# Cold Weather Milling



## kenkrizan (Jan 25, 2013)

A couple of questions:

First- When air drying lumber, does it continue to dry in very cold temperatures, such as -10 to +20 degrees F. Is the dryng process evaporation or sublimation or a combination of both?

Second- Is there any harm done in sawing a log that has been soaking in sub-freezing and sub-zero temps for a while (i.e. frozen solid)?

My mill has been idle for about two months due to really horrid weather and I am really anxious to dig it out and start using it again. I also have a large amount of lumber stacked in a shed and am wondering if it is still drying, or just sitting there. I started building a solar kiln- but ti is on hold until spring.

Thanks
KenK


----------



## ETWW (Mar 27, 2011)

Very little, if any, drying will take place at those temperatures. Moisture in the wood will be frozen and the RH is too high. Evaporation is what dries wood. Temperature, RH and air flow determine the drying rate. 

There's no harm to the wood in sawing it frozen.


----------



## bzguy (Jul 11, 2011)

Wood continues to dry in freezing weather if the ambient air moisture is lower than the wood.
Freeze-drying takes place in your home freezer, everyone has seen freezer-burned food.


----------



## Allen Tomaszek (Dec 11, 2010)

(Short task A) In the cold weather milling thread, what does ETWW say determines the drying rate of wood?
(Short task B) Update the cold weather milling thread from "## ETWW (Mar" up to and including "the drying rate.", using "relative humidity" in place of "RH".
(Short task C) Go on with the cold weather milling thread from where it stops.
The records that follow the thread come from a separate source.

[Records for locating items described]
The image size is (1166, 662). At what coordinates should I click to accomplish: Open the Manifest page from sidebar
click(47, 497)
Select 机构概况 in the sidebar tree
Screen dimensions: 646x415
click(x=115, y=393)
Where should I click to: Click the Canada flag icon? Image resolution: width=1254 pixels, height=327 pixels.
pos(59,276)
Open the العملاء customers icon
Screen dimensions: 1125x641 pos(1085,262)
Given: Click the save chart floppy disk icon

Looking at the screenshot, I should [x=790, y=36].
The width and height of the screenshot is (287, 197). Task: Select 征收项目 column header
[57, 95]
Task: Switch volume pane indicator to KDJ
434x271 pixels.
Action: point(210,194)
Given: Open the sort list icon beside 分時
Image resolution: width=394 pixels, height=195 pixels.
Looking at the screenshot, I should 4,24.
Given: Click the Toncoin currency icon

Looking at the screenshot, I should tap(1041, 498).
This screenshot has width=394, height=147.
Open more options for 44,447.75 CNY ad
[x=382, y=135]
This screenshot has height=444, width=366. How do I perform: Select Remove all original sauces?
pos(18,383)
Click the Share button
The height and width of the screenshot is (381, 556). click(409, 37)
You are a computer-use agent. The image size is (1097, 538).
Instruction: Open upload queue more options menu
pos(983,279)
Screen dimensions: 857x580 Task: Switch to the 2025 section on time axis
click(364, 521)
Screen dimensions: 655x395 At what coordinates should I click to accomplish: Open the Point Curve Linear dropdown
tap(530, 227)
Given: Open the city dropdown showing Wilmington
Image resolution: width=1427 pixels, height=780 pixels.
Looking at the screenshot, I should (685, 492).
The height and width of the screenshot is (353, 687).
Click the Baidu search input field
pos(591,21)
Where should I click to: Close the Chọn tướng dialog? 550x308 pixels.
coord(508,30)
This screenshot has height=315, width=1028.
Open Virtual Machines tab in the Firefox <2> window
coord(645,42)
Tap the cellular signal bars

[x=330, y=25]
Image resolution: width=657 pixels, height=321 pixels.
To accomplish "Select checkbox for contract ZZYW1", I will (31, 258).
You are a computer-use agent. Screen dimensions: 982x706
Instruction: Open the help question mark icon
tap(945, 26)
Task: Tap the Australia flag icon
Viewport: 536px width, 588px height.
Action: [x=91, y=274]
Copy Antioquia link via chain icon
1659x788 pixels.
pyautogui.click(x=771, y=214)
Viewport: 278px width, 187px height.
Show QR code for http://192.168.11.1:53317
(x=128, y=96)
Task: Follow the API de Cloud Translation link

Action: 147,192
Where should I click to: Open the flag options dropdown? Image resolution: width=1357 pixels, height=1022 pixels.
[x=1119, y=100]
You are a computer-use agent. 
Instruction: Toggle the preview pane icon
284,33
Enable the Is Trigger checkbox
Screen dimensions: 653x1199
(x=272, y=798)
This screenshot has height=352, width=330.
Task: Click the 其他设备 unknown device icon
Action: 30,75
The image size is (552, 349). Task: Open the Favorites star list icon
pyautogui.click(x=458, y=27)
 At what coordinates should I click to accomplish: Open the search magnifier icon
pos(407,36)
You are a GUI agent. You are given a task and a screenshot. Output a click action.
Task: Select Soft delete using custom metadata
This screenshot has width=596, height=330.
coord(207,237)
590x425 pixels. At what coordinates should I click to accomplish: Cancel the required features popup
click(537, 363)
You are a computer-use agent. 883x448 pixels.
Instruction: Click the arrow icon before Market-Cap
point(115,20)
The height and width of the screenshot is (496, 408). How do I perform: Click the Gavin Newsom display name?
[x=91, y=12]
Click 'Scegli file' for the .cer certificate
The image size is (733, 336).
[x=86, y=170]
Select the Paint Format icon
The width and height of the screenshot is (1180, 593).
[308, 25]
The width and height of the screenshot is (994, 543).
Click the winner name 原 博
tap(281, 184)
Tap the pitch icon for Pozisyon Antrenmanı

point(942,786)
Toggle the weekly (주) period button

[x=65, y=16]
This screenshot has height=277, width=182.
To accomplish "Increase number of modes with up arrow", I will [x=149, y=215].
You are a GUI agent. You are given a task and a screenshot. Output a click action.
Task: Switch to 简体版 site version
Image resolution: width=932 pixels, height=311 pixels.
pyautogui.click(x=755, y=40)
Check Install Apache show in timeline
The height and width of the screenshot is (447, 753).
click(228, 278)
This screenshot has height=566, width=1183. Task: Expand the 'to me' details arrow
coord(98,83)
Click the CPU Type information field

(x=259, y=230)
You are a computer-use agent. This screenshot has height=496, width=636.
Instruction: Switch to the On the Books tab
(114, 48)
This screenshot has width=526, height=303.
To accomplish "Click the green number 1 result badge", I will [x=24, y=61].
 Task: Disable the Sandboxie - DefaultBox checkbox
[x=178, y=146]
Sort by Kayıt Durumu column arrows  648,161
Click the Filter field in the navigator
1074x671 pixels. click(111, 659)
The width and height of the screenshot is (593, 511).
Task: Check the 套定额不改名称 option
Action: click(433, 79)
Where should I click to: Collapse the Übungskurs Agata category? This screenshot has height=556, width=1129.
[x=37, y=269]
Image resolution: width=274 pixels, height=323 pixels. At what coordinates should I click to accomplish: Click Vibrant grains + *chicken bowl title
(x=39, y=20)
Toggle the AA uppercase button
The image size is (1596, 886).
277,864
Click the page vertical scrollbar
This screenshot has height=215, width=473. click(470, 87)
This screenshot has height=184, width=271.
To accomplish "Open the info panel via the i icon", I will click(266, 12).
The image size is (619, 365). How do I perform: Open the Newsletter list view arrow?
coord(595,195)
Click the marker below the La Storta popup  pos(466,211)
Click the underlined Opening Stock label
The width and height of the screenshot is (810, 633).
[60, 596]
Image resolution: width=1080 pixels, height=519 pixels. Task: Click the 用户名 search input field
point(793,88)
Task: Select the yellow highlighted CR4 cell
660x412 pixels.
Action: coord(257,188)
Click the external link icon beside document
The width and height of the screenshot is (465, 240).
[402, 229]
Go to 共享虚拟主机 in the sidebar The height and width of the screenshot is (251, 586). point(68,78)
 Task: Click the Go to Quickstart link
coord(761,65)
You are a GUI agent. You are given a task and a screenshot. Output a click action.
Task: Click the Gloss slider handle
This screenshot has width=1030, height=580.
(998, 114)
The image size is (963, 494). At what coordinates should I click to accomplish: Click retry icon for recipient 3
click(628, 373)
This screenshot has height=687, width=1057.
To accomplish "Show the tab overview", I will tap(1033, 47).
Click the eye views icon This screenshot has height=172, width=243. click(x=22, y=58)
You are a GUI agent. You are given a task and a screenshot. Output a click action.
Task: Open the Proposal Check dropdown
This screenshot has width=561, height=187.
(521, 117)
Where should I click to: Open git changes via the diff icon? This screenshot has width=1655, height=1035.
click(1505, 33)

(Exercise response A) Temperature, RH and air flow.

(Exercise response B)
## ETWW (Mar 27, 2011)

Very little, if any, drying will take place at those temperatures. Moisture in the wood will be frozen and the relative humidity is too high. Evaporation is what dries wood. Temperature, relative humidity and air flow determine the drying rate.

(Exercise response C)
Hi KenK. It's perfectly safe and a commonvpractice to saw in the winter even when your logs are frozen. Your wood will be fine. It will continue drying but at a much slower rate than when temperatures rise and rh decreases. I saw and stack lumber all winter as time and weather permits. We just got done sawing some cherry logs in the past couple of weeks. Good luck with your lumber!


----------



## kenkrizan (Jan 25, 2013)

Thanks to all who replied to my post. The initial post was over two years ago when I was still new to milling lumber, but I've learned a lot since then.

Allen, everything you've said is absolutely true. The RH here in the winter is very low and the wood does continue to dry.

Ken


----------



## kenkrizan (Jan 25, 2013)

I've sawn nearly 600 bd of cherry lumber recently and I still have 11 logs to saw.

This year is not nearly as cold as the past two years.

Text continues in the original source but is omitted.